It’s not always easy to spot an opportunity.
In 2013, Atlanta-based Top 100 Firm Aprio started work on what may have been the first-ever audit of a blockchain company; when they were finished, they accepted payment in bitcoin, at a time when the cryptocurrency was worth just $300 a coin.
It recently topped $35,200 a coin — but the firm had long since cashed out.
“Unfortunately, we did not have the aggressive mindset to keep our bitcoin,” said David Siegel, a partner who works in Aprio’s blockchain services practice. “We converted those to fiat currencies rather quickly, or we could all have probably retired.”
While the firm missed out on the long-term value of bitcoin (which was then in its infancy, the first bitcoin having been mined only in 2009), the firm did correctly identify the potential of the blockchain technology that underlies it as a potential service area.
“I remember working on that first engagement and thinking, ‘These people are crazy; this thing is going to nothing,’” Siegel recalled. “I think there is a distinction between being a believer in the technology and being a believer in bitcoin itself. We think that the blockchain technology has enormous use cases, and while bitcoin has proven to be a valid use case, back then I’m not sure that was the case.”
The world is being swept by successive waves of emerging technologies, each offering potential opportunities for accounting firms. Spotting those opportunities amid the chaos of disruption can be difficult, but it’s only the first challenge to building a successful new tech-based service. Firms that pioneer these areas often find themselves having to undertake major educational efforts – both externally, to clients and prospects, and internally, to partners and staff – before they can even start their first engagement. At the same time, they have to find or develop the internal expertise needed to staff that engagement, often at a point when no one has a clear understanding of what expertise they’ll need.

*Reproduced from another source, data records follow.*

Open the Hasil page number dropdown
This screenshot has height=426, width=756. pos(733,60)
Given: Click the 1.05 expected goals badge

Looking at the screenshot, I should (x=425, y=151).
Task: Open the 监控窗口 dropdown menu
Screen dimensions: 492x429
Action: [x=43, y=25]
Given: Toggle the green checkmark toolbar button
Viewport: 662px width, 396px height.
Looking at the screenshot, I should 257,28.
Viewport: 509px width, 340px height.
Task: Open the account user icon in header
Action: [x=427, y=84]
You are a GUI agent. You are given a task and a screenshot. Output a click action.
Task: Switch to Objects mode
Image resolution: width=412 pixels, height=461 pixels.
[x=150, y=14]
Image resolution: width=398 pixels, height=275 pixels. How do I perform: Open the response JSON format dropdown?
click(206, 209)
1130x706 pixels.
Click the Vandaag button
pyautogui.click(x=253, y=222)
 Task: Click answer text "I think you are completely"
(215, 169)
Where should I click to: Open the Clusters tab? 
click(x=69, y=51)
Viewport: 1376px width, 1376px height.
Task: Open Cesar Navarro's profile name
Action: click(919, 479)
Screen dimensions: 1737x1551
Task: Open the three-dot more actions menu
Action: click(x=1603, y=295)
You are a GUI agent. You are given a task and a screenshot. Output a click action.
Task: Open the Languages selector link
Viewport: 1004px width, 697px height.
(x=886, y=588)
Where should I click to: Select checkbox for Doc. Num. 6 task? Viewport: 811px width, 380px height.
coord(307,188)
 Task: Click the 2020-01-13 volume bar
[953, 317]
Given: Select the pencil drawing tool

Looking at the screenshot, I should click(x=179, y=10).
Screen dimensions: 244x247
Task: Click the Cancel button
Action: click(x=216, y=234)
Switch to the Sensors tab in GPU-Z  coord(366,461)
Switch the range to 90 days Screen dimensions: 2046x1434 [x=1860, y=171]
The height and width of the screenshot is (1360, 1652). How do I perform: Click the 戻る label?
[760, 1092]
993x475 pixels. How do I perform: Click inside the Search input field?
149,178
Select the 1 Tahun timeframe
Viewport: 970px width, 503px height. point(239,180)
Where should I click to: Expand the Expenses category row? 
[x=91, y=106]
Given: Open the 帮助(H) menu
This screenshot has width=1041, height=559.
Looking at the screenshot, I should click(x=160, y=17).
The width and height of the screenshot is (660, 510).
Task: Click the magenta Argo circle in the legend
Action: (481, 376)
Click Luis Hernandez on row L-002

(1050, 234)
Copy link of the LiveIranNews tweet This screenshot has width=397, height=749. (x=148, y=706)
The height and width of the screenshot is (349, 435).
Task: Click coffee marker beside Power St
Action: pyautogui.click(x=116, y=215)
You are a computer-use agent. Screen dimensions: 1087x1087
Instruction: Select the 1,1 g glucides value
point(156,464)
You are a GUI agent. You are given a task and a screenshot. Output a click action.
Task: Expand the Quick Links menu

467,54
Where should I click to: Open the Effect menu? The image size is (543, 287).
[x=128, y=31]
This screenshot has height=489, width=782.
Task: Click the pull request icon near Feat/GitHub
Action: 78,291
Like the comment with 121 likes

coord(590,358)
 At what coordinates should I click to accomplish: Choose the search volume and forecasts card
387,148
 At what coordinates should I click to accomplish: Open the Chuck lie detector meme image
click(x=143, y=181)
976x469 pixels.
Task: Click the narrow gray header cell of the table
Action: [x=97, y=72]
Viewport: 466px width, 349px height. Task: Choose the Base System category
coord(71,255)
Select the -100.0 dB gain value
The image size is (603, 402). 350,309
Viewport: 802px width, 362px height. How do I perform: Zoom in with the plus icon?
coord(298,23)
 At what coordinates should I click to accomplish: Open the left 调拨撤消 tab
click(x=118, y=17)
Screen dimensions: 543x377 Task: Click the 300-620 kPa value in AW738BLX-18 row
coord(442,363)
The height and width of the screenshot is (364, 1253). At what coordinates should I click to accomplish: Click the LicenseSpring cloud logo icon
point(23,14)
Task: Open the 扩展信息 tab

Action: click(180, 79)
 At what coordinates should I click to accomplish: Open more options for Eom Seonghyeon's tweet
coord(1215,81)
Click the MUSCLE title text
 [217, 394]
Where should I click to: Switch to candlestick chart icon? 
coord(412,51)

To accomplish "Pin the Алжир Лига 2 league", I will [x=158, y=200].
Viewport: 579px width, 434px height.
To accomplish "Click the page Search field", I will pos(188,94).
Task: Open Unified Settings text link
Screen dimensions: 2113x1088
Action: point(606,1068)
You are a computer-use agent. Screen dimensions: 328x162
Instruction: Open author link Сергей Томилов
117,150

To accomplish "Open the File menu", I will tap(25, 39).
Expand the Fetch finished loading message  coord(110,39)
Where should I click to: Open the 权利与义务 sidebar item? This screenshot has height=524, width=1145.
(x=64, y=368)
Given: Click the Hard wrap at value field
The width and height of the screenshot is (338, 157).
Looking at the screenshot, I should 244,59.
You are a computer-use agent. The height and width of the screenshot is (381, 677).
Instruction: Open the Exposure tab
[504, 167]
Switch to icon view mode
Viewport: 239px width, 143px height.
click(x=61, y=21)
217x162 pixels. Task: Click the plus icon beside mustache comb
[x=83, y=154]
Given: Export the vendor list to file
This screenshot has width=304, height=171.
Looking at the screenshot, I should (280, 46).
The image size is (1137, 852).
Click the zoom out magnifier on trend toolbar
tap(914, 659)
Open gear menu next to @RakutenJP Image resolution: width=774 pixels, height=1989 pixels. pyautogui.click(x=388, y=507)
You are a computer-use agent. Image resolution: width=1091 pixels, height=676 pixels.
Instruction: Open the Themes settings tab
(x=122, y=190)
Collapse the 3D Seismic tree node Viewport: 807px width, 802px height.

Beyond those challenges, accounting firms like Aprio that have successfully launched practices around emerging technologies have learned a number of lessons along the way, from the value of leveraging all of their staff and the importance of change management, to the increasing centrality of data, and the need for an innovative culture.
One of the first lessons, though, is that if a firm is planning to pioneer unmapped territories, they have to be ready to build their own roads.
Blazing trails
Aprio started that first blockchain audit in 2013, but since there were no precedents in the field, it took the firm a couple of years to complete it.
“I don’t want to say that we had it all figured out at the beginning, because we didn’t,” Siegel said. “The first couple of these engagements were learning engagements for us, and for our clients. They had never been through audits before, and we had never done a blockchain audit, so we had to develop those skills as we went, and luckily we had some very patient clients.”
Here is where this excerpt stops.